The heart did not recognize physical distance, she’d discovered. Nor did it listen to reason. She missed him. Loved him, still.
The clank of hot water rumbling inside an old-fashioned wrought-iron radiator wrenched her from her thoughts. Despite the steamy warmth spiraling through the room, she pulled a bright red wool sweater over her yoga pants and shivered as she plugged in a sugar cookie–scented candle, then an animated Christmas carousel. She surveyed the small, high-ceilinged room.
A plush beige couch and matching armchair faced a small flat screen mounted on hangers attached to a brick wall. Sprigs of holly mixed with white mums and pine boughs burst from a ceramic bowl atop a glass coffee table. A green-and-light-blue woven rug covered much of the polished oak floor. Beside a toddler-sized nutcracker soldier, a wireless speaker connected to her iPhone crooned “Believe” from Javi’s new favorite Christmas movie, The Polar Express.
The Cades’ presents created a festive pile beneath the tree. Javi would be so excited to see the thoughtful gifts that had arrived earlier this week.

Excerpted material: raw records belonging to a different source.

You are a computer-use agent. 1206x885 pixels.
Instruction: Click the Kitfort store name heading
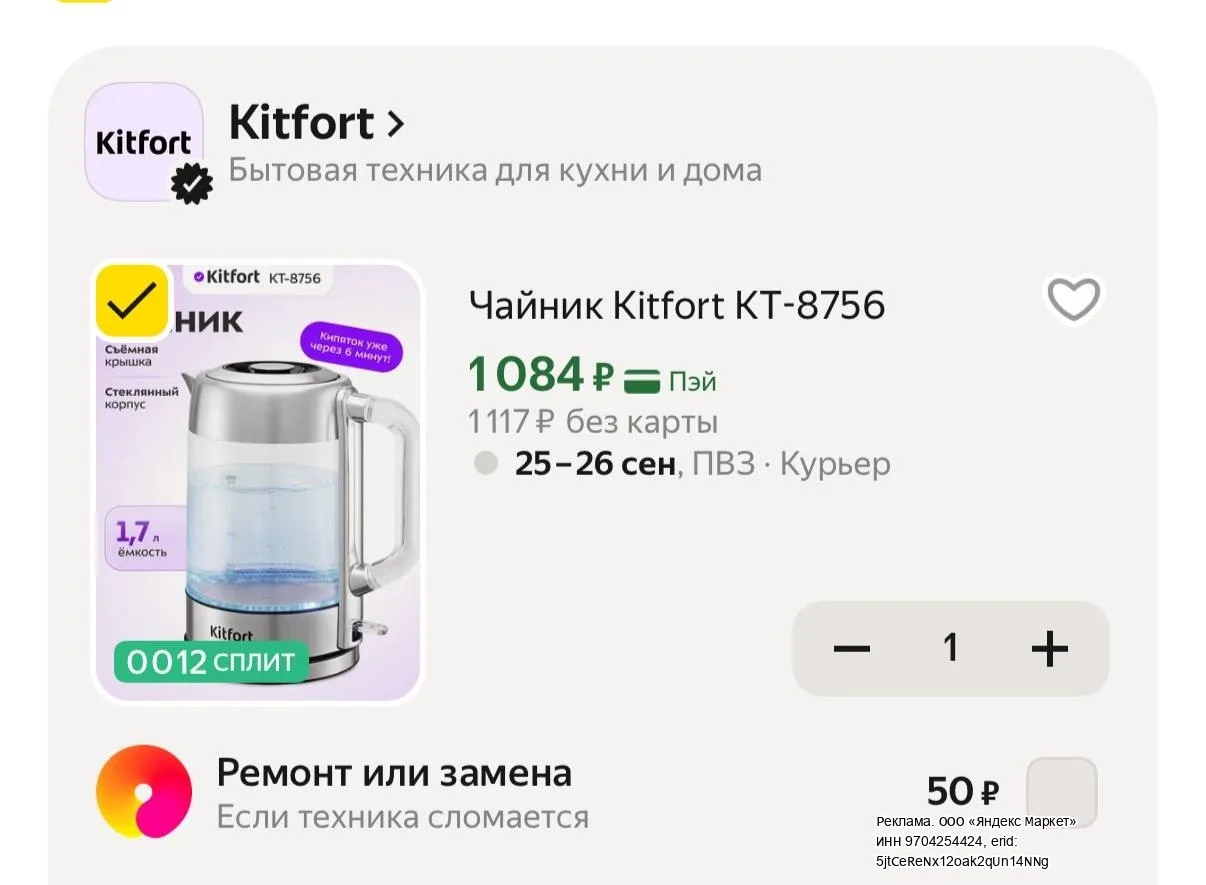301,124
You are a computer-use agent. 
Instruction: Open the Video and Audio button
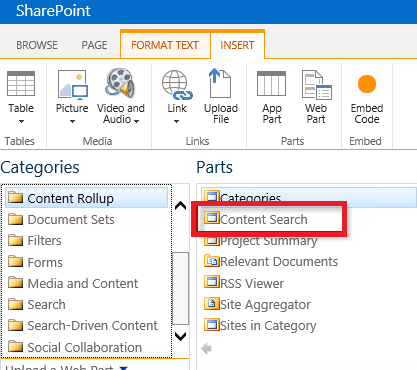point(120,83)
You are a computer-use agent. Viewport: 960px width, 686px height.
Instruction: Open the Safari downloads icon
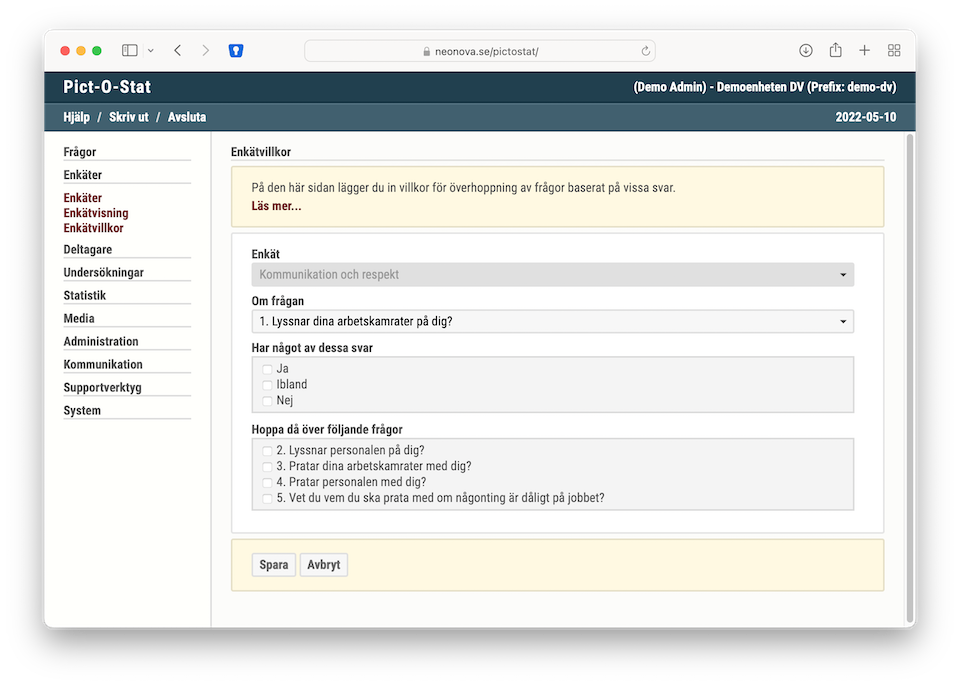click(x=806, y=50)
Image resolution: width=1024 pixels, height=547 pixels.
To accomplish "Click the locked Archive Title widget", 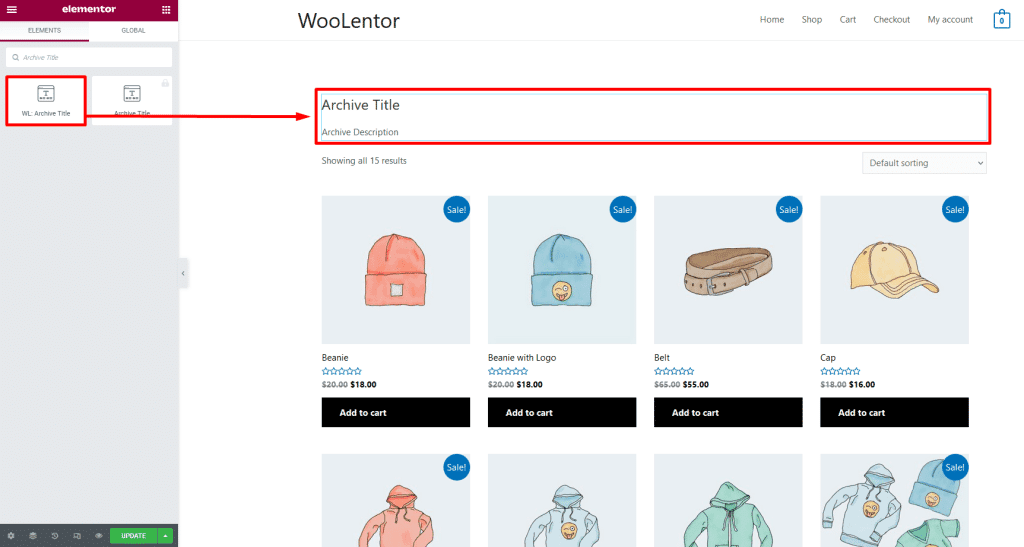I will (x=132, y=100).
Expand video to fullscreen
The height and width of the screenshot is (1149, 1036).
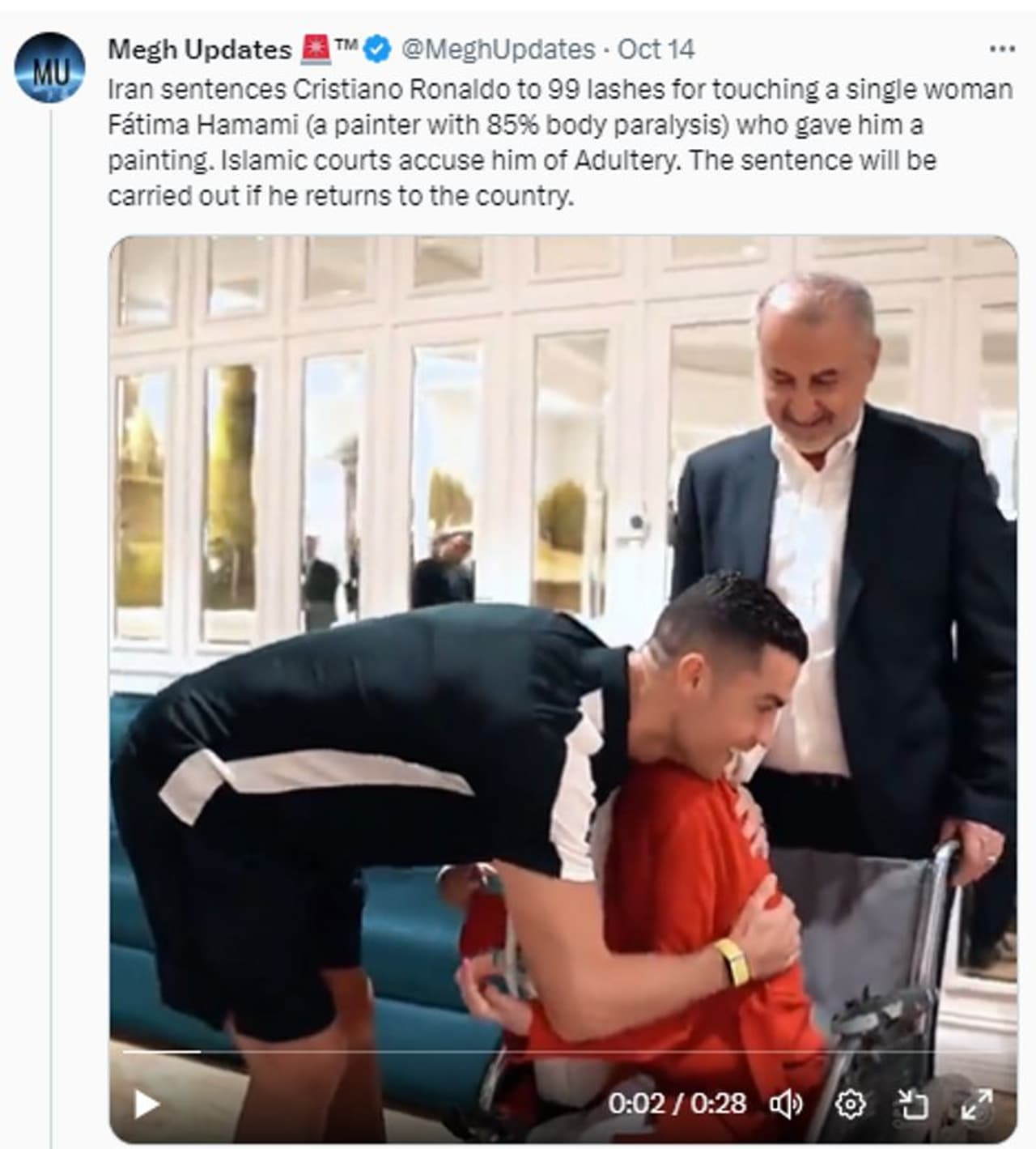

She’d hidden them at a neighbor’s apartment and retrieved them last night after he’d fallen asleep. Should she wake him now or let him sleep a bit longer?
He’d been up late talking to Joy via Skype. Another hour or so more wouldn’t hurt, anxious as she was to unwrap everything and reconnect to the family she missed with all her heart. Were they awake yet? Colorado operated in Mountain Time, so it’d be 8:00 a.m.